An inexpensive and highly efficient thermal barrier, argon gas can play a significant role in managing your home’s internal temperature. Krypton shares many of the same qualities and provides slightly better insulation. However, as it is more expensive to produce than argon gas, and the extra cost may not always be worth the amount of additional efficiency it provides. Xenon is even rarer but can also be used for superior efficiency.
Argon gas can be used in double or triple paned windows with triple paned windows offering extra efficiency, for a cost. Heavier than double paned windows, they are harder to install and often more expensive.
Whichever you choose, gas-filled windows carry several benefits for your home:
- Increased R-values
- Improved soundproofing
- Minimize heat exchange
- Reduce or eliminate condensation and frost
- Block ultraviolet rays
- Improve energy efficiency and prevent premature wear and tear of heating and cooling systems
One common criticism of gas-filled windows is that the gases inside tend to leak out slowly over time.

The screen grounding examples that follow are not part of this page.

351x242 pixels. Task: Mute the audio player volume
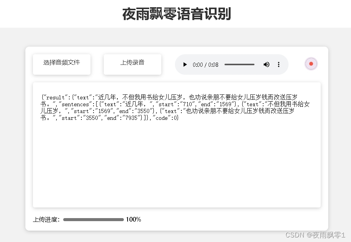pos(267,64)
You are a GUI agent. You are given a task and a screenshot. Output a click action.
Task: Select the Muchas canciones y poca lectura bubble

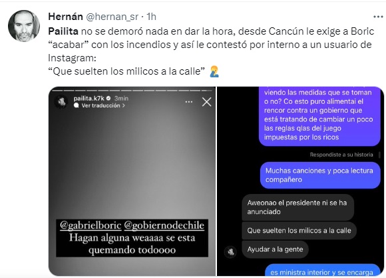(x=320, y=175)
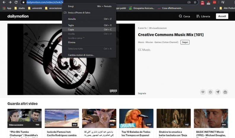Bookmark page with the star icon

click(x=195, y=2)
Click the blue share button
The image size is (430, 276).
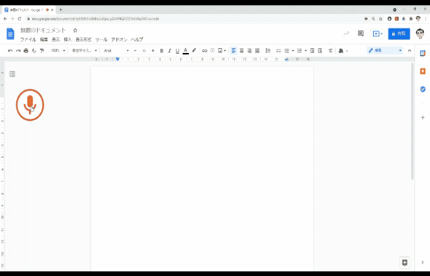pos(399,33)
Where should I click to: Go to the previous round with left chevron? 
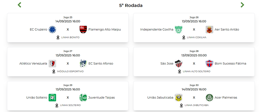click(20, 5)
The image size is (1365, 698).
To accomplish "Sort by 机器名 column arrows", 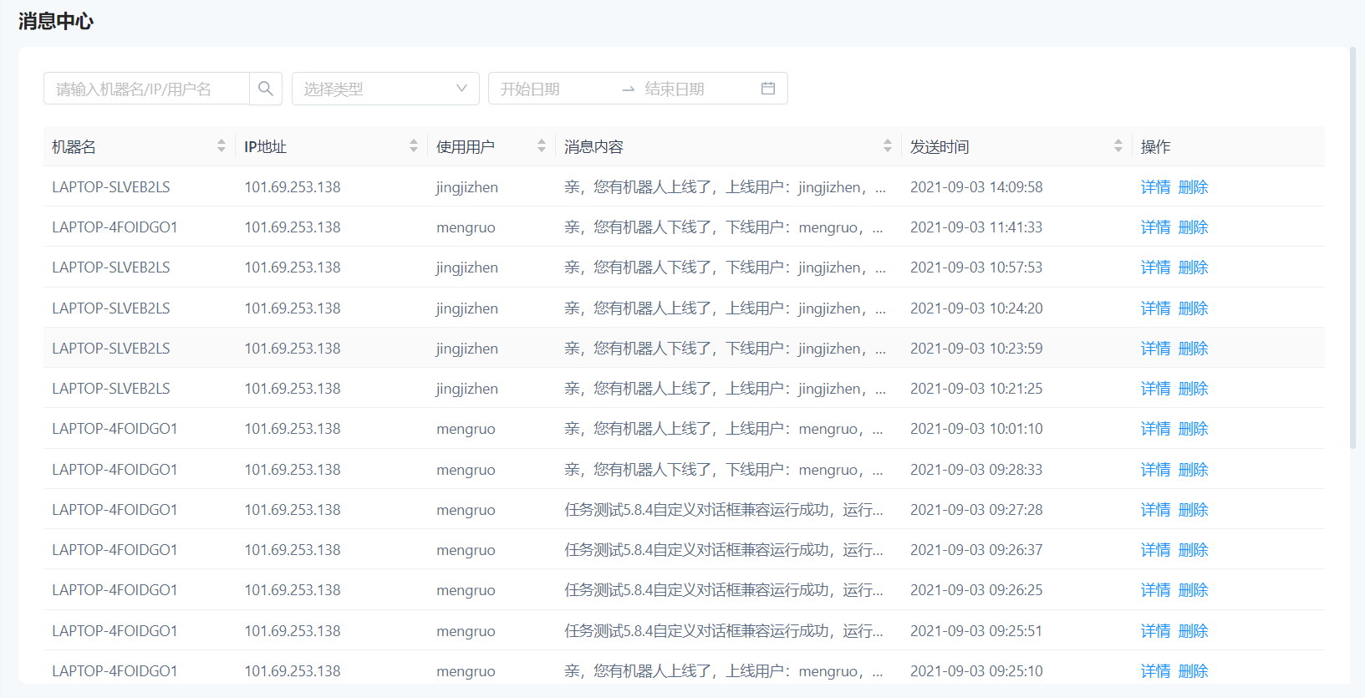I will pos(222,146).
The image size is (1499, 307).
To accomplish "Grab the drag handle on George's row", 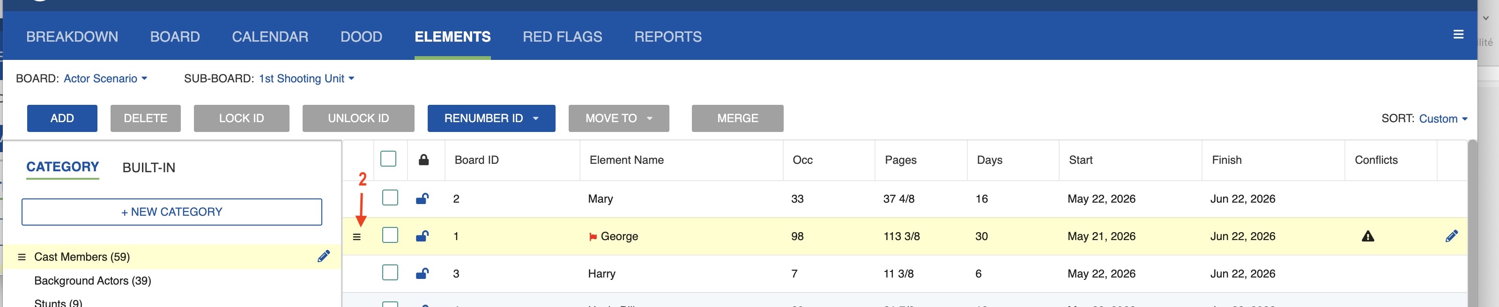I will coord(357,237).
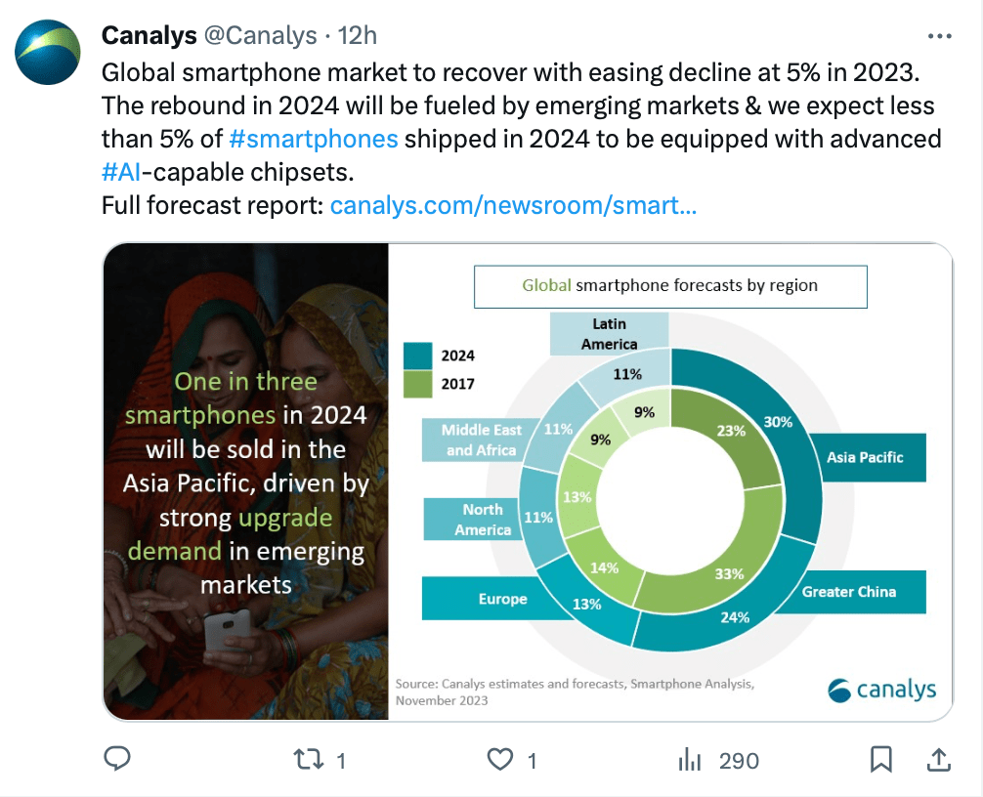Image resolution: width=983 pixels, height=797 pixels.
Task: Click the repost icon showing 1 retweet
Action: pyautogui.click(x=308, y=758)
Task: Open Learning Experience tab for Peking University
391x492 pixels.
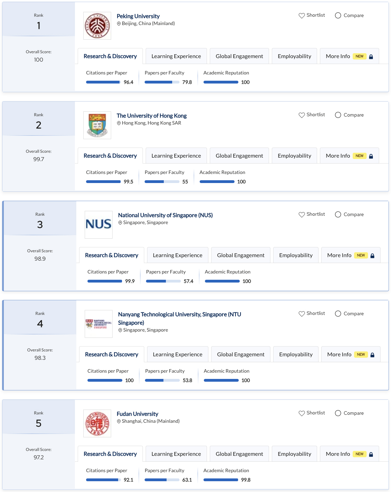Action: pyautogui.click(x=176, y=56)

While this has some truth to it, in reality it does not affect the effectiveness of the product.
Even at a rate of 1% per year – a high estimate – it would take 20 years for your windows to lose any effectiveness at preventing heat transfer. There are several factors which will affect how quickly the gas escapes – building climate, exposure to the sun, and altitude to name a few – but the most important factors are the quality of the window and the skill of the installation team.